2.4 Ten slotte hebben partijen de stukken aan het hof overgelegd en heeft het hof arrest bepaald.
3 De vaststaande feiten
De kantonrechter heeft in haar vonnis van 1 november 2006 onder 1 feiten vastgesteld. Aangezien daartegen geen grieven zijn aangevoerd of bezwaren zijn geuit, zal het hof in hoger beroep ook van deze feiten uitgaan.

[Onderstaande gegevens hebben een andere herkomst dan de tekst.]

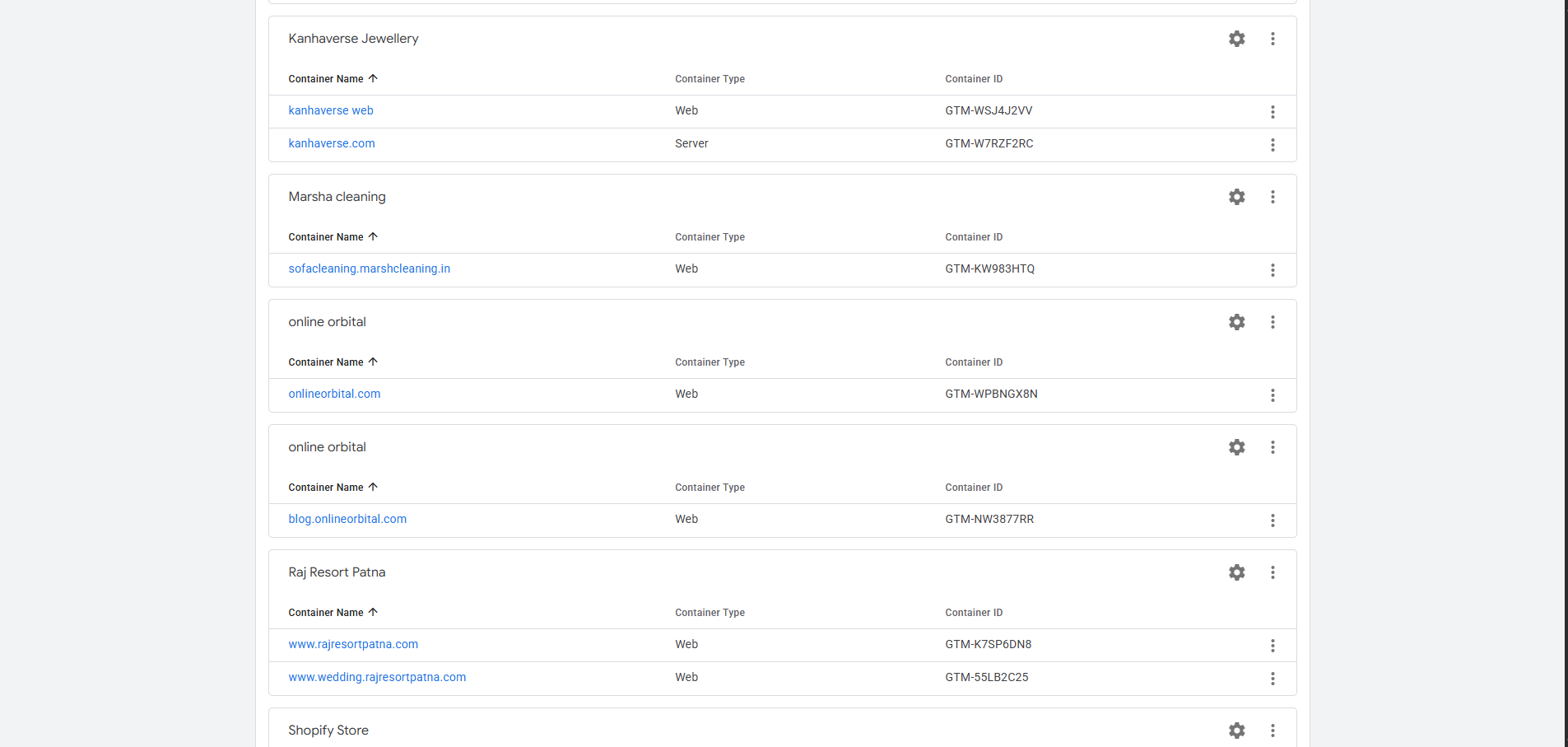Open three-dot menu for Marsha cleaning account

pyautogui.click(x=1273, y=197)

4 De motivering van de beslissing in hoger beroep
4.1 Het gaat in de onderhavige zaak – kort gezegd – om het volgende. [appellant] is op 26 februari 2004 een dienstverband met Lidl aangegaan voor de duur van zes maanden. Vóór het einde van het dienstverband – op 27 mei 2004 – hebben [appellant] en Lidl een formulier ondertekend ter beëindiging van het dienstverband. Op het formulier staat aangegeven: "Uit dienst met wederzijds goedvinden", met als reden “vertrouwen”.
[appellant] stelt dat hij niet heeft begrepen dat hij door ondertekening van het formulier instemde met opzegging van het dienstverband. Hij is zowel door de manager als de leidinggevende van Lidl onder druk gezet om het formulier te ondertekenen en is door hen niet gewezen op de voor hem nadelige gevolgen van beëindiging van het dienstverband met wederzijds goedvinden.

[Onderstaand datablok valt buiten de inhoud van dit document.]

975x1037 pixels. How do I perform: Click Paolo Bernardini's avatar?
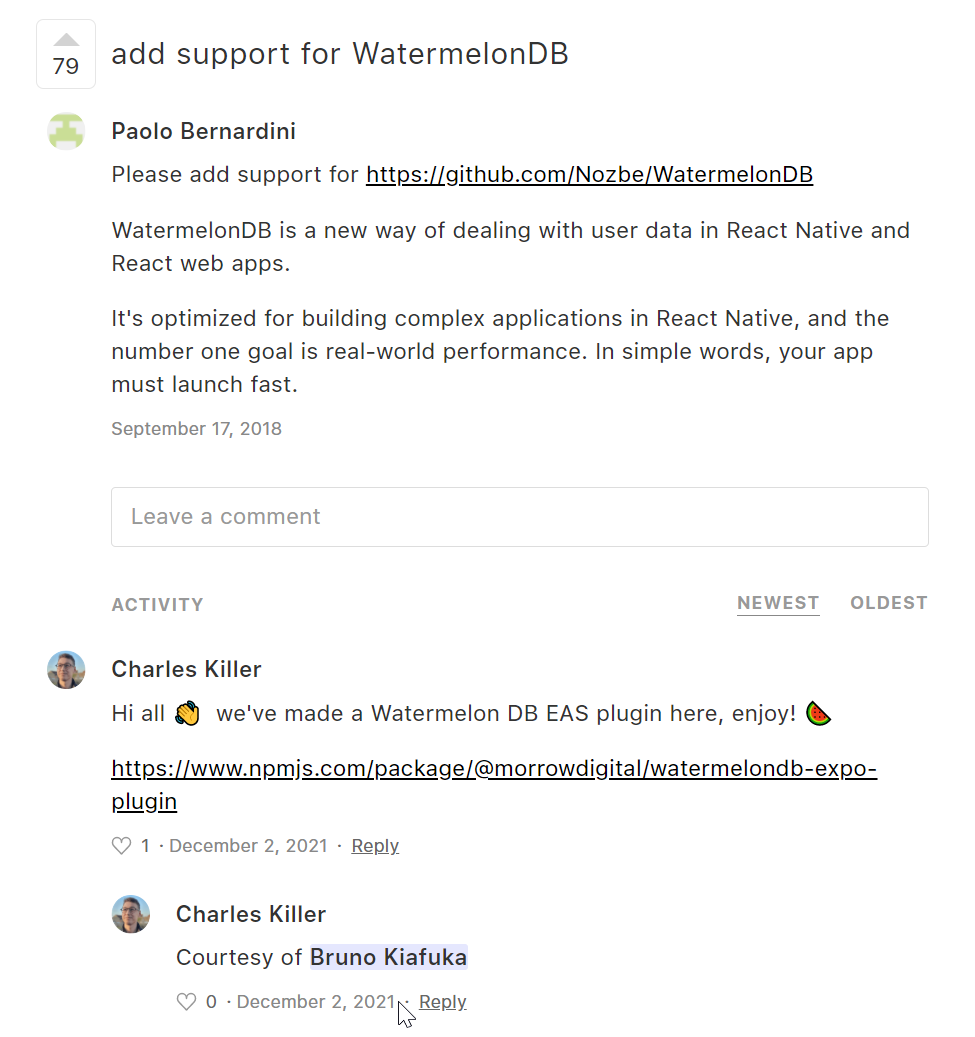click(66, 131)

Lidl stelt dat [appellant] betrapt is op diefstal, de diefstal heeft toegegeven en er zelf bewust voor heeft gekozen de arbeidsovereenkomst met wederzijds goedvinden te beëindigen, waarna Lidl heeft afgezien van aangifte bij de politie.

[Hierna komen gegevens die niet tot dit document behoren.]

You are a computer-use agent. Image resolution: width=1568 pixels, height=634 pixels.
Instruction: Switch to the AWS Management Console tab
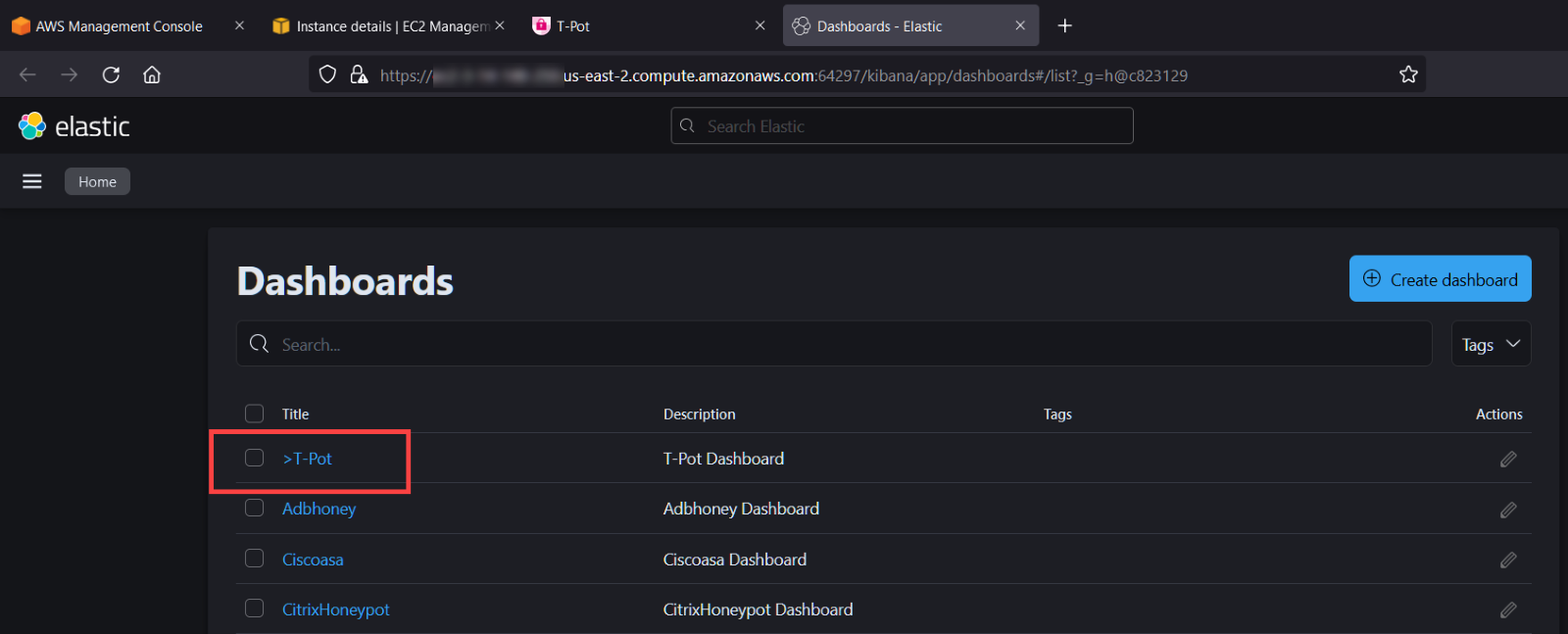(x=119, y=26)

4.2 In zijn eerste grief betoogt [appellant] dat de rechtbank ten onrechte is uitgegaan van de juistheid van de door Lidl gegeven uiteenzetting van de gebeurtenissen die geleid hebben tot ondertekening van de beëindigingsovereenkomst. De rechtbank is van oordeel dat [appellant] de uiteenzetting van Lidl onvoldoende zou hebben weersproken. [appellant] is het daarmee niet eens, omdat hij in zijn conclusie van repliek uitvoering uiteengezet heeft waarom de beëindigingsovereenkomst als gevolg van misbruik van omstandigheden, althans dwaling, tot stand is gekomen. Zo heeft hij aangevoerd dat hij de Nederlandse taal onvoldoende machtig was om te begrijpen wat de overeenkomst inhield, dat hij overstuur en overdonderd was en zich door de manager en de leidinggevende onder druk gezet voelde de beëindigingsovereenkomst te ondertekenen. Verder heeft hij aangevoerd dat hij door Lidl niet in de gelegenheid is gesteld zijn positie te overdenken en niet geïnformeerd is over de voor hem nadelige consequenties van instemming met ontslag met wederzijds goedvinden. Ten slotte is het hem nooit duidelijk geworden wat de werkelijke reden was waarom hij moest vertrekken. Weliswaar werd hem in het gesprek met zijn bazen meegedeeld dat hij gestolen had, maar wat hij zou hebben gestolen en wanneer die diefstal zou hebben plaatsgevonden, is hem niet verteld.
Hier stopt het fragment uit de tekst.